# Texas Resident but work out of state



## 2stonetone (Jun 17, 2018)

Recently got into electrical work again in pursuit of a JM license. I live in Texas but work at an out of state site. It is my first job back in the trade after 10 years away (I was a 1st year apprentice). How do I make sure I get the job hour credit toward my JM for Texas if on the road?


----------



## MechanicalDVR (Dec 29, 2007)

Have your employer document your hours.

Keep a log of your work and keep your pay stubs.


----------



## John Valdes (May 17, 2007)

Welcome to Electrician Talk. 
Please take a few minutes and fill out your profile.


----------



## 2stonetone (Jun 17, 2018)

@MechanicalDVR I appreciate the help. I also found a form that I can get the Master Electrician to fill out.


----------



## MechanicalDVR (Dec 29, 2007)

2stonetone said:


> @MechanicalDVR I appreciate the help. I also found a form that I can get the Master Electrician to fill out.


Anytime bro!

I've seen the forms in the past but forgot about them.


----------



## active1 (Dec 29, 2009)

For Texas you need to work under a Texas master electrician.
There's a few states that TX reciprocates experience with.
I can't name them all, don't want to post guesses, but can tell you Oklahoma and Kentucky to recip. exp.
California, Nevada, Illinois are no good for TX.

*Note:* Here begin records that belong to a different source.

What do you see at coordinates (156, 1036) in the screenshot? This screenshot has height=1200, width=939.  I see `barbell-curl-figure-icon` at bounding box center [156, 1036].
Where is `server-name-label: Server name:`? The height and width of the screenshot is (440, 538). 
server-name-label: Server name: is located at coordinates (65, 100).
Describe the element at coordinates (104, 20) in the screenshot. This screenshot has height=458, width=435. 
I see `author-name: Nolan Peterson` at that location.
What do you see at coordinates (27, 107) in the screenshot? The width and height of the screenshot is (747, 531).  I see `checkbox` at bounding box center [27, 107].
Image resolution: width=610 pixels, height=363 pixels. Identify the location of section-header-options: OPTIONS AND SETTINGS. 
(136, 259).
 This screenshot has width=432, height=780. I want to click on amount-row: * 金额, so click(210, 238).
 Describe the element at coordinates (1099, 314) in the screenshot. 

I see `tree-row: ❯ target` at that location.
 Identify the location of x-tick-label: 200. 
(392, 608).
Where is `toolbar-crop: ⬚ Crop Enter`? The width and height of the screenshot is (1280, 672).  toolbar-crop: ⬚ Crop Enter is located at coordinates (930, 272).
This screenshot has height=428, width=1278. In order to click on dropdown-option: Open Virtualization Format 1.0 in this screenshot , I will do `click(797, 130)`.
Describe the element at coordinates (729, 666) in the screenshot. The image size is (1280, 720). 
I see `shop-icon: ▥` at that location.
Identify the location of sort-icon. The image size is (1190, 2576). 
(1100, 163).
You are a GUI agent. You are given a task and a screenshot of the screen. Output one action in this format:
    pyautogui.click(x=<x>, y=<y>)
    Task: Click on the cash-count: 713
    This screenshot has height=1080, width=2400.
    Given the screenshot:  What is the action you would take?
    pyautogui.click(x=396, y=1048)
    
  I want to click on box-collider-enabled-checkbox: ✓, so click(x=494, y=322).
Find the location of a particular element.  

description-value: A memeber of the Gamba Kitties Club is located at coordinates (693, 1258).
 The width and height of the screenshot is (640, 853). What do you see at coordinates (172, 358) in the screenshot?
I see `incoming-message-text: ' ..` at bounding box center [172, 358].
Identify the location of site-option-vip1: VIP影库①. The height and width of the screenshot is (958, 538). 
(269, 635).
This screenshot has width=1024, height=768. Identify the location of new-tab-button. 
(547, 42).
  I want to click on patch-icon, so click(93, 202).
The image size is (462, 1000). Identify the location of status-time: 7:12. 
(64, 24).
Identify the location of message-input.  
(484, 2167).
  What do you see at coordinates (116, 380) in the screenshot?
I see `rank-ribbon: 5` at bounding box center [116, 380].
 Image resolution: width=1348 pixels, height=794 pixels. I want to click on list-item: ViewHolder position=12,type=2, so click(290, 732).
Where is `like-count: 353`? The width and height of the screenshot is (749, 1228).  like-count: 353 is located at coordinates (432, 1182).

So ask your employer if they hold a TX master license.
Or any of the other TX reciprocating experience master licenses.

Another option is any co-workers also can sign off on your experience.
Again they need to have the TX master or license the reciprocates.
Technically I think they are to be supervising you.
The catch is staying in contact with coworkers to get them to sign off later.
Or getting them to sign off routinely.

Some states make it very difficult where it needs to be on their form, notarized, and no older then 6 months. Off my head I think it only needs to be on the TX form.

So if your employer or coworkers don't have a TX master or reciprocating master, then your experience dosen't count to the state.

Also there are a few out there that don't like signing those experience forms.
So some areas made it possible to prove your experience another way.
Don't think this is possible in TX.
But they passed a new rule that TX electrical contractors must sign off a workers experience form in so many days. But it dosn't apply to you if your company is not registered in TX.


----------